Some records

---+---

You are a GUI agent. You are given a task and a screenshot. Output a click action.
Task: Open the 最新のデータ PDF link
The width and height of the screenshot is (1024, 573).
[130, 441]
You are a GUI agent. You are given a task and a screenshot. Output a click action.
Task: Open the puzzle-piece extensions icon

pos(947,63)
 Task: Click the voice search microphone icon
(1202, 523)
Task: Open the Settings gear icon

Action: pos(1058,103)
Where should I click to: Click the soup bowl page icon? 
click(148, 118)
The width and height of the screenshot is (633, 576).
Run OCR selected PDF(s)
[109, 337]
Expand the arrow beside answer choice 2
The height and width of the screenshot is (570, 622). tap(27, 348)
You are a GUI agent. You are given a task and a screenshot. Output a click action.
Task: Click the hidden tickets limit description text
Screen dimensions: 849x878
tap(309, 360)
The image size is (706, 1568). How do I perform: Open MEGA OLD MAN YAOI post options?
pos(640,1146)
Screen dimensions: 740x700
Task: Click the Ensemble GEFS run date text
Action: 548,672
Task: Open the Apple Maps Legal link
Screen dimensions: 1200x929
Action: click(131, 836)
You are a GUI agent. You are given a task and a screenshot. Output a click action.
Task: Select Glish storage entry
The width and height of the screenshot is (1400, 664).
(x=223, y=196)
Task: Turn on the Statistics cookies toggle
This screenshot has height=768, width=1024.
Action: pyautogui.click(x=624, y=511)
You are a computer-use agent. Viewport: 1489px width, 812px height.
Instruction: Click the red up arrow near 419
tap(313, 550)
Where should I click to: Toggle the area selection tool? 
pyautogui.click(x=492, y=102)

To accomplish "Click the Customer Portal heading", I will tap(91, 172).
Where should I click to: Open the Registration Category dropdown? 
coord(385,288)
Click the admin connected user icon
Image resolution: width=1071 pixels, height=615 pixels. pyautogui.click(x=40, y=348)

---+---

# WORK TO BE COMPLETED
Put each line of the records above into a JSON list of strings, one string per line, and leave out any blank lines.

# WRITTEN SOLUTION
[
  "You are a GUI agent. You are given a task and a screenshot. Output a click action.",
  "Task: Open the 最新のデータ PDF link",
  "The width and height of the screenshot is (1024, 573).",
  "[130, 441]",
  "You are a GUI agent. You are given a task and a screenshot. Output a click action.",
  "Task: Open the puzzle-piece extensions icon",
  "pos(947,63)",
  " Task: Click the voice search microphone icon",
  "(1202, 523)",
  "Task: Open the Settings gear icon",
  "Action: pos(1058,103)",
  "Where should I click to: Click the soup bowl page icon? ",
  "click(148, 118)",
  "The width and height of the screenshot is (633, 576).",
  "Run OCR selected PDF(s)",
  "[109, 337]",
  "Expand the arrow beside answer choice 2",
  "The height and width of the screenshot is (570, 622). tap(27, 348)",
  "You are a GUI agent. You are given a task and a screenshot. Output a click action.",
  "Task: Click the hidden tickets limit description text",
  "Screen dimensions: 849x878",
  "tap(309, 360)",
  "The image size is (706, 1568). How do I perform: Open MEGA OLD MAN YAOI post options?",
  "pos(640,1146)",
  "Screen dimensions: 740x700",
  "Task: Click the Ensemble GEFS run date text",
  "Action: 548,672",
  "Task: Open the Apple Maps Legal link",
  "Screen dimensions: 1200x929",
  "Action: click(131, 836)",
  "You are a GUI agent. You are given a task and a screenshot. Output a click action.",
  "Task: Select Glish storage entry",
  "The width and height of the screenshot is (1400, 664).",
  "(x=223, y=196)",
  "Task: Turn on the Statistics cookies toggle",
  "This screenshot has height=768, width=1024.",
  "Action: pyautogui.click(x=624, y=511)",
  "You are a computer-use agent. Viewport: 1489px width, 812px height.",
  "Instruction: Click the red up arrow near 419",
  "tap(313, 550)",
  "Where should I click to: Toggle the area selection tool? ",
  "pyautogui.click(x=492, y=102)",
  "To accomplish \"Click the Customer Portal heading\", I will tap(91, 172).",
  "Where should I click to: Open the Registration Category dropdown? ",
  "coord(385,288)",
  "Click the admin connected user icon",
  "Image resolution: width=1071 pixels, height=615 pixels. pyautogui.click(x=40, y=348)"
]